Travis had complained bitterly about his ass sticking to it, while she'd lazily slipped through his mind.
It wasn't an exercise she did consciously--not precisely, at least. But there was so much that no one knew about him anymore (even his loyal soldiers are now all dead--killed in the war, or after, or left to die in starvation in half a dozen prisons while Earth takes care of its own decadence). She wanted to know something about him that no one else had.
And so she found the girl. Traced her thighs with Travis' fingers, and sucked down her cries of pleasure with his mouth.
Drunk on that success, she'd pressed harder, and he'd reacted. Mental blocks falling down, eyes full of rage as he shoved her away from him. "Stop that."
Cally had been bruised by the console she'd slammed into. "I--"
"No."
End of conversation, because he was up and gone, leaving her with a piece of his past to inspect.
She'd been right that they all had their own reasons for destroying Servalan.
Two days later, they stand on Earth. The cloud-cover keeps the sunlight from feeling fresh, and the scent of rain hangs heavy in the air. Cally's almost wishing she'd brought an umbrella as they walk out of the woods and into the grounds of the estate.
No one stops them, and it feels strange--or as if it's happened before.
It's not the same mansion, not the same courtyard where dusk provided the cover, and the sound of booted feet came from within as the revolution spawned itself into nothing. There's no Anna Grant to shatter one more slice of peace.
But it feels the same.
Cally leads, stopping at the monitor room and finding it empty.

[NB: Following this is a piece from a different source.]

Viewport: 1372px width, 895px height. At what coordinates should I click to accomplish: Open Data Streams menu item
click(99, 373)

They spend hours searching and come up blank. There's no dust, but there simply is no sign of Servalan (calling herself Sleer now) or her retinue.
"Pity."
"The intelligence was supposed to be infallible."
Travis shrugs. "Could've been worse."
"No blaze of glory yet," she replies, mocking the both of them.

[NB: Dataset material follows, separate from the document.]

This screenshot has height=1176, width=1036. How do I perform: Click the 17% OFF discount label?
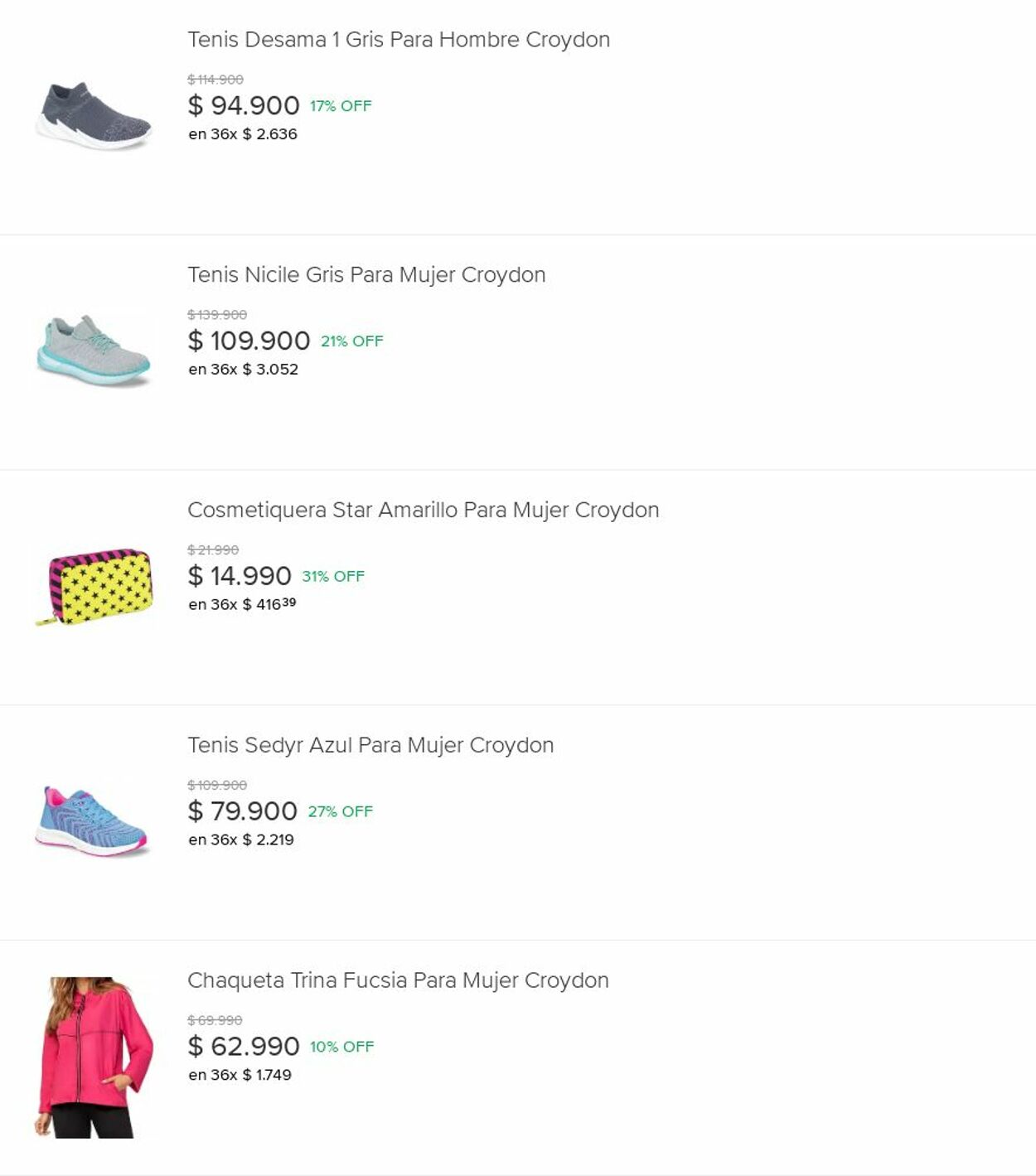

At the top of the stairs, they find Servalan's bedroom. Neither of them can resist the lure of her silk sheets, and Cally finds herself on top, staring down at him. His eyes are closed, hands almost gentle at her hips as he meets her movements with ones of his own. She's not surprised by the cry that tears from her, and she sucks his down with her mouth, swallowing the grunting moan like she would a fine wine.
With the sweat still slick on her skin, she kisses him gently and then slides away. "We should go back."
"To what?"
"Blowing things up."
It's enough of an answer for him, and he's off the bed and out the door before she's finished tying her boots.
The house burns merrily as they watch from a hill.
"We'll find her again." it's not a promise. Something like that can't be. Not with Servalan's ability to escape death.
"I know."
Neither of them looks back as they head off into the night.